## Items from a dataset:
▼

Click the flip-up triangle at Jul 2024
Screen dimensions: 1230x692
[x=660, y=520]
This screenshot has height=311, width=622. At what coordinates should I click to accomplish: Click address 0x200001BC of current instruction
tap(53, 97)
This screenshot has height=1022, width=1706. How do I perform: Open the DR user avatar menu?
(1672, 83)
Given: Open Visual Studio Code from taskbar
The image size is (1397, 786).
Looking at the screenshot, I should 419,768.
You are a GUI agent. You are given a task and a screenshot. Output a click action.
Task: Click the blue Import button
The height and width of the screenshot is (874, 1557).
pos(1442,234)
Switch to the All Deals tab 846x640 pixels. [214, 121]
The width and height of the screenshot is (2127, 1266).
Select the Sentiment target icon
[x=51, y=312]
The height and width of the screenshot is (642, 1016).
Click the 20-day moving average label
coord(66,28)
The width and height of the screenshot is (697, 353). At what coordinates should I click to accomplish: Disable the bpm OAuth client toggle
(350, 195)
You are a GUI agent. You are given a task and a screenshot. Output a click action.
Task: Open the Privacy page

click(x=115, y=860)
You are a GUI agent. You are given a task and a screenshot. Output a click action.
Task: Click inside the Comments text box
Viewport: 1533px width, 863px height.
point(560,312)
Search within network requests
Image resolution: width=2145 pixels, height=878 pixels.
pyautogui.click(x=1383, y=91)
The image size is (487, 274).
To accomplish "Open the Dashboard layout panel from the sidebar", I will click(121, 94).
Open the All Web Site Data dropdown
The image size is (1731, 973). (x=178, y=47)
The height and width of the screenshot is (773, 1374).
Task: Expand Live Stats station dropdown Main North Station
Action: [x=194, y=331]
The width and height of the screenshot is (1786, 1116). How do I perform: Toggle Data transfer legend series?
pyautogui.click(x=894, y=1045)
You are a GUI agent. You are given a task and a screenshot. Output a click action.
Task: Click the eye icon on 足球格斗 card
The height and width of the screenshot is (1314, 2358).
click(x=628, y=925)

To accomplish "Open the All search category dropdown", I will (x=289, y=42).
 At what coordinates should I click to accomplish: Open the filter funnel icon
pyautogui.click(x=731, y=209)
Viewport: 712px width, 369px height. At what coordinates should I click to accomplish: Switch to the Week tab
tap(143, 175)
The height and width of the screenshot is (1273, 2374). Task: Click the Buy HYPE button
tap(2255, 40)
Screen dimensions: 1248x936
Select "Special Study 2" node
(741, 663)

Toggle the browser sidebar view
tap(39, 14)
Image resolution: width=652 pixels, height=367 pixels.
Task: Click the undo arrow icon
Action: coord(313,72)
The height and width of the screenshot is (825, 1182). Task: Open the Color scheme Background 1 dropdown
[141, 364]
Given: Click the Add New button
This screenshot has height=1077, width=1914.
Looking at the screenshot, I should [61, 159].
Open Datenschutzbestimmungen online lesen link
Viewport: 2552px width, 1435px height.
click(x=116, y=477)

▲

## WHAT IS BEING ASKED:
Which lines of the data include the word "will"? Copy each one.

## RESPONSE BELOW:
To accomplish "Open the Dashboard layout panel from the sidebar", I will click(121, 94).
To accomplish "Open the All search category dropdown", I will (x=289, y=42).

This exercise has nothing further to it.